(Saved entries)
>>

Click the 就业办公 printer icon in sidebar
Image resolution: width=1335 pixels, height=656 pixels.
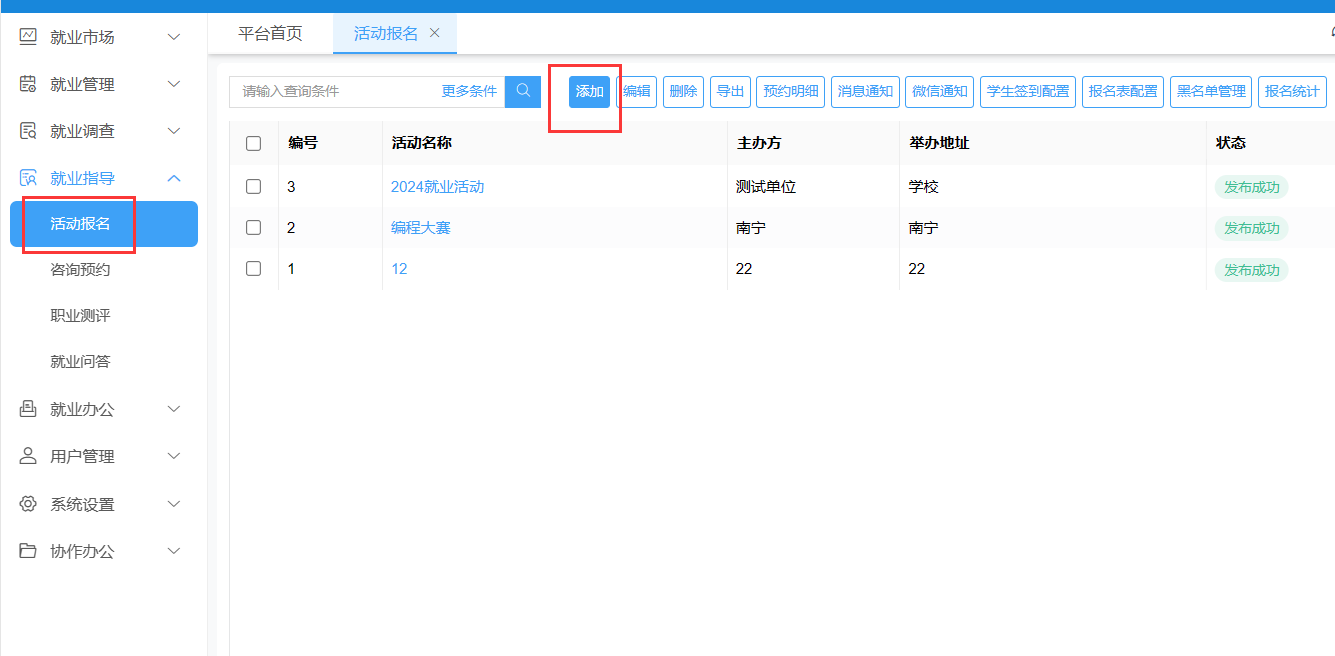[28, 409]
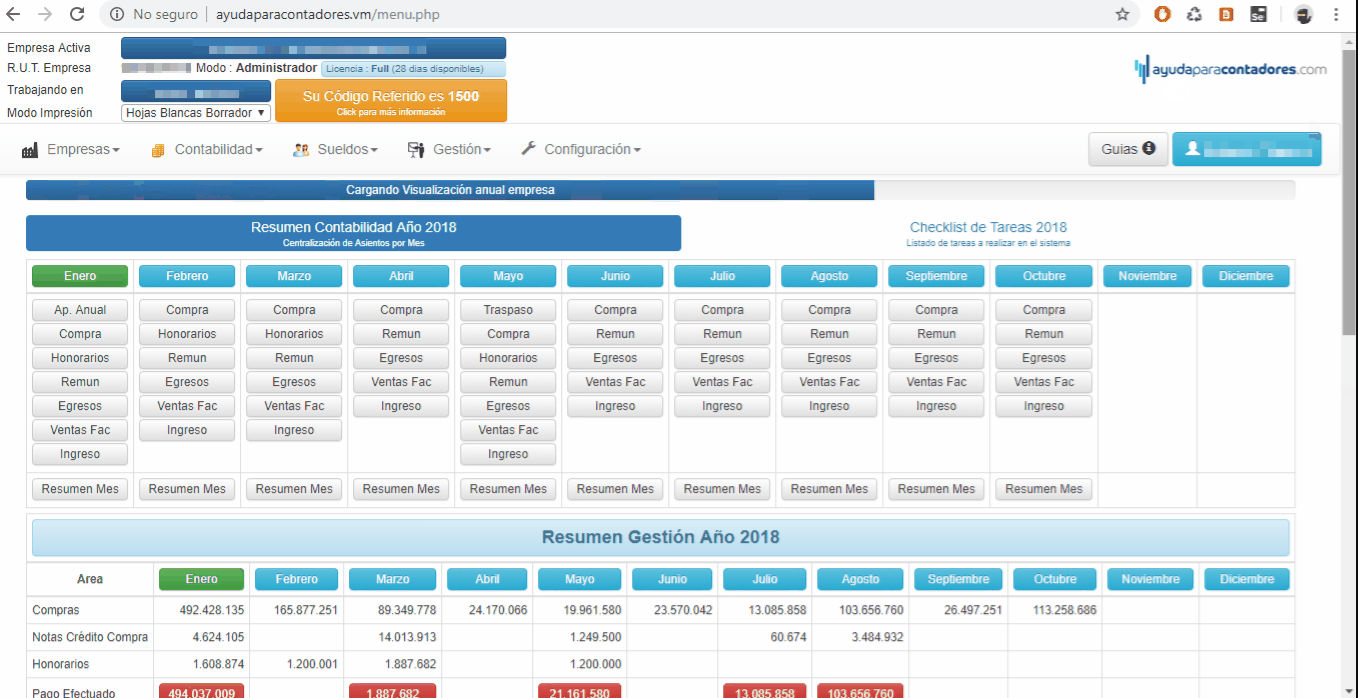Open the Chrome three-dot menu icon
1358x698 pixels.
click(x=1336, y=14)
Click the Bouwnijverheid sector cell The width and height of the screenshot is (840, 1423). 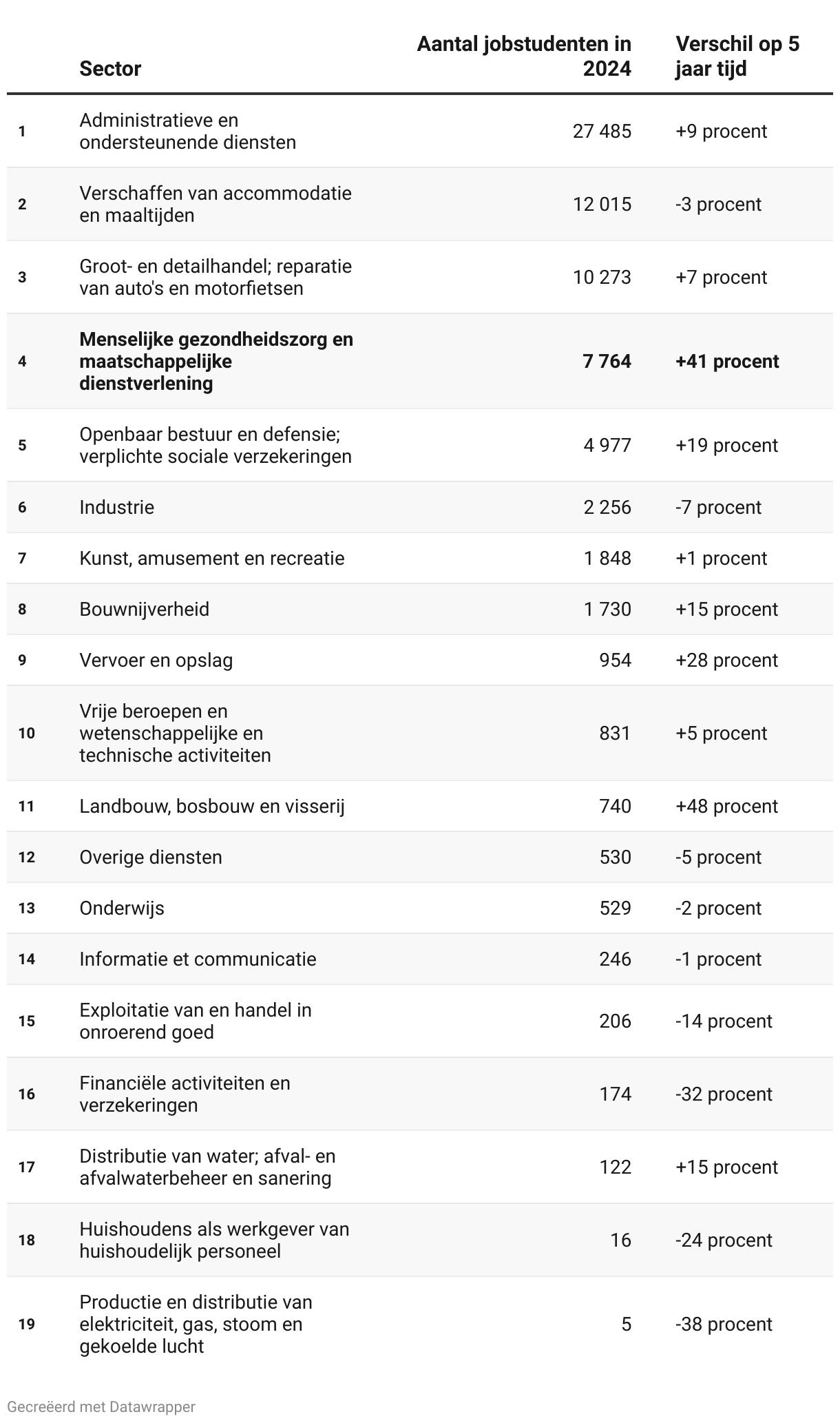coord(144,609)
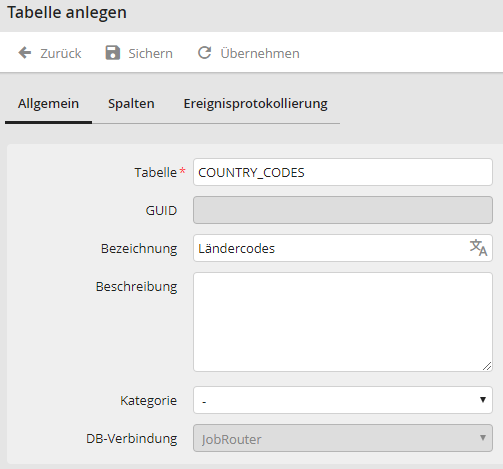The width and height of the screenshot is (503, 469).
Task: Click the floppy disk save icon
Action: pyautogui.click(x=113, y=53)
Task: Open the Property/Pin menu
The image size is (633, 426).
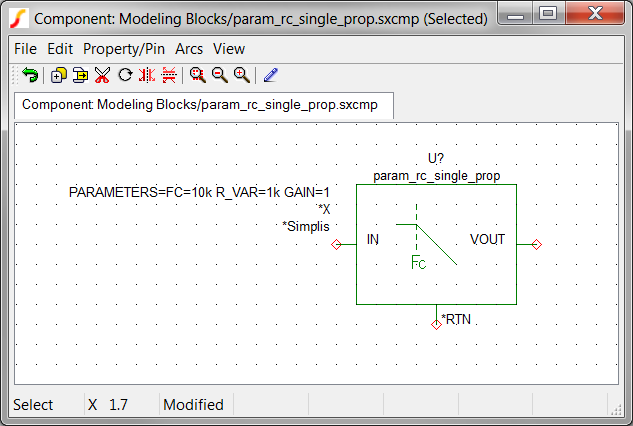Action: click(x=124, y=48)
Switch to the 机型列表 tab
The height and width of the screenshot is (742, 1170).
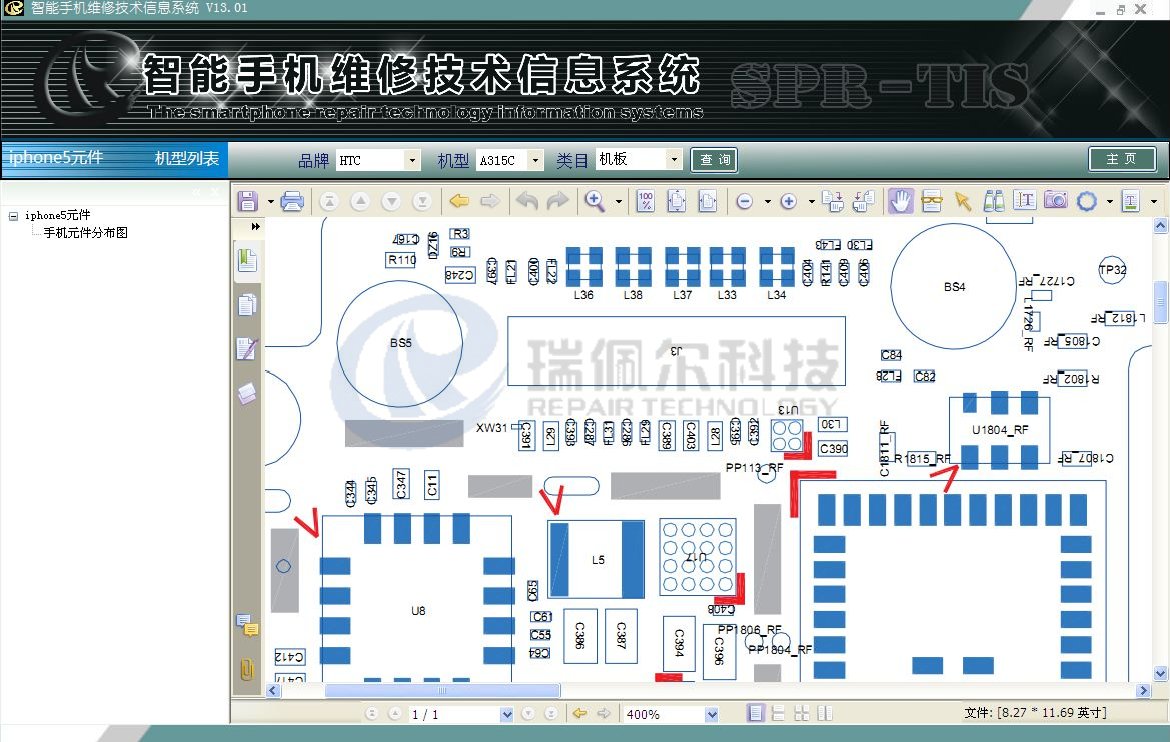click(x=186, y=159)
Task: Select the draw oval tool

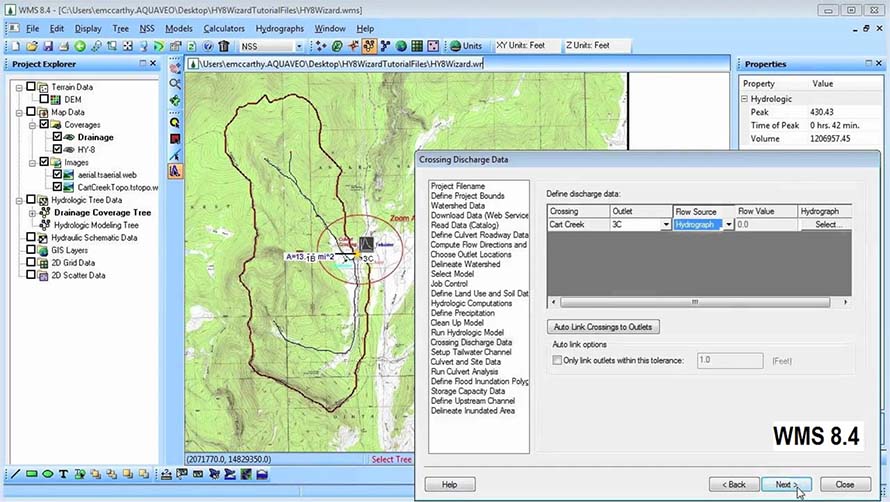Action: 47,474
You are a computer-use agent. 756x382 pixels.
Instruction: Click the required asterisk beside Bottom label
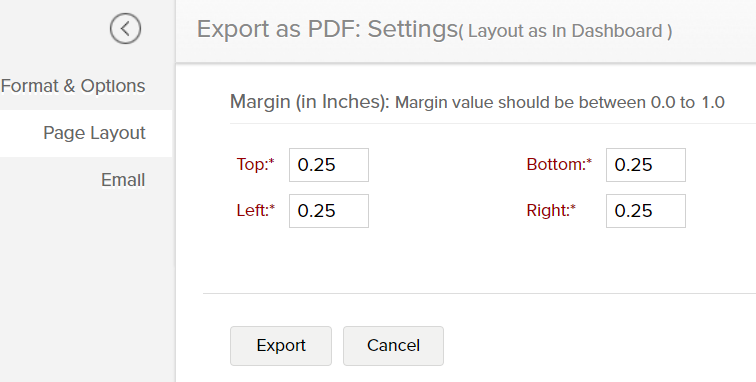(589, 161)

<<

▶ Problem
Return exactly the line containing "Task: Select the draw oval tool" and every line after it, up to and including the final line of the entries above. Pictures stay out.

▶ Your solution
Task: Select the draw oval tool

Action: 47,474
You are a computer-use agent. 756x382 pixels.
Instruction: Click the required asterisk beside Bottom label
(589, 161)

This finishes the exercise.